## ACTIONS TO TAKE
(a) In the options trading text, which strategy is described as the strongest bullish option position?
(b) From the options trading text, extract the part that opens with the words containing "Vertical Bear Puts" and closes with "w/ volatility peaking.", copying it word for word.

## SOURCE TEXT
---------------
Our primary goal is your financial success! Here are some techniques used in options trading:

Important to remember:

  • 100% of options lose all their time value.
  • Options expire worthless.
  • Most of the time markets have no trend.

Bullish Market Strategies

Option Spread Strategy Description Reason to use When to use
Buy a call Strongest bullish option position. Loss limited to premium. Undervalued option with volatility increasing.
Sell a put Neutral bullish option position. Profit limited to debit. Small debit, bullish market.
Vertical Bull Calls Buy call, sell call of higher strike price. Loss limited to debit. Small debit, bullish market.
Vertical Bull Puts Buy put, sell put of higher strike price. Loss limited to price difference. Large credit, bullish market.

Bearish Market Strategies

Option Spread Strategy Description Reason to use When to use
Buy a put Strongest bearish option position. Loss limited to premium. Undervalued option with volatility increasing.
Sell a call Neutral bearish option position. Profit limited to premium. Option overvalued, market flat, bearish.
Vertical Bear Puts Buy at the money put, sell out of the money put. Loss limited to debit. Small debit, bearish market.
Vertical Bear Calls Sell call, buy call of higher strike price. Loss limited to strike price difference minus credit. Large credit, bearish market.

Neutral Market Strategies

Option Spread Strategy Description Reason to use When to use
Strangle Sell out of the money put and call. Maximum use of time value decay. Trading range market w/ volatility peaking.
Arbitrage Buy and sell similar options simultaneously. Any time credit received.
---------------
## DATA EXTRACT
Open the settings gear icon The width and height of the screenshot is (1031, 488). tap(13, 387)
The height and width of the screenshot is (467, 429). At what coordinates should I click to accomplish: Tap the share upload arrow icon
---------------
## SOLUTIONS TO THE TASKS
(a) Buy a call

(b)
Vertical Bear Puts Buy at the money put, sell out of the money put. Loss limited to debit. Small debit, bearish market.
Vertical Bear Calls Sell call, buy call of higher strike price. Loss limited to strike price difference minus credit. Large credit, bearish market.

Neutral Market Strategies

Option Spread Strategy Description Reason to use When to use
Strangle Sell out of the money put and call. Maximum use of time value decay. Trading range market w/ volatility peaking.